FRBの方針に影響するか

前述の通り、雇用統計の結果が良好だったことを受け、FRBの緩和終了後の最初の利上げは、2015年半ばであろうと期待されている。つまり、それ以上の前倒しは無いであろうとの予想だ。

また、FRBは時間当たり賃金の変化を重視しており、今回市場が雇用統計に大きく反応しなかったのは、この時間当たり賃金がFRBの期待に応えていないためである。FRBはかねてから利上げの条件として雇用情勢の改善を上げているが、特に賃金の伸びとインフレ率が期待通りでは無いことが、利上げに慎重にさせるはずだからだ。さらにFRBはフルタイム勤務を希望しているにもかかわらずパートタイムで働いている人数の改善が鈍いことも重視している。結局、FRBは利上げに慎重な姿勢を崩していないが、それでも出口戦略に関する議論が加速することは間違いなであろう。FRBは28~29日のFOMC(連邦公開市場委員会)で量的緩和政策の終了を決めるであろうと見られている。その際、ゼロ金利政策の解除時期についても議論されるはずだ。


FRBが注目する「LMCI(労働市場情勢指数)」

FRBは10月6日に、新たに開発した指数であるLMCI(労働市場情勢指数)を公表した。その結果、労働市場は夏場に失速したが、9月にはLMCIが2.5ポイント上昇し、勢いを取り戻したことを示した。

LMCIは失業率、平均時給、フルタイムが見つからないためパートタイムで働いている人数など、19の労働関連指数から算出されており、LMCIは景気拡大局面では上昇し、景気後退(リセッション)曲面では低下します。従って、米経済がリセッションを脱した2009年半ば以来では、LMCIが低下したのは2ヶ月のみだ。

ちなみに2014年1月と2月のLMCIは3ポイントの伸びで、これは労働市場の回復が鈍化していることが読み取れる。

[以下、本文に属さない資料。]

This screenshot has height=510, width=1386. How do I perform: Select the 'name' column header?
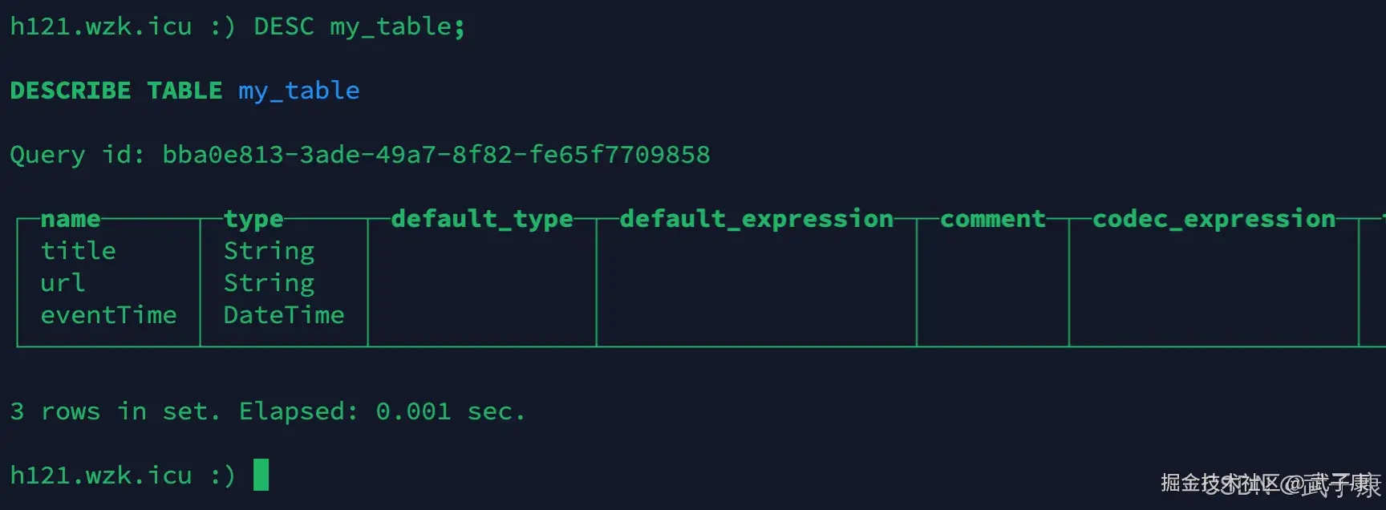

3月は4.9ポイント上昇し、4月は2012年2月以来の高水準である7.1ポイントを示した。

ところが5月から8月にかけて再び減速し、それが9月で要約上昇に転じたため、FRBが利上げ時期を巡る議論を活発化させる可能性が高まった。とはいっても8月の2.0が2.5になっただけで、相変わらず低い水準だ。

イエレンFRB議長が、失業率は必ずしも労働市場の全容を示していない、と語っていることは、逆にLMCIを重視していることを示しているのだろう。つまり、利上げ時期を見極めるには、LMCIの今後の数値に注目する必要がある。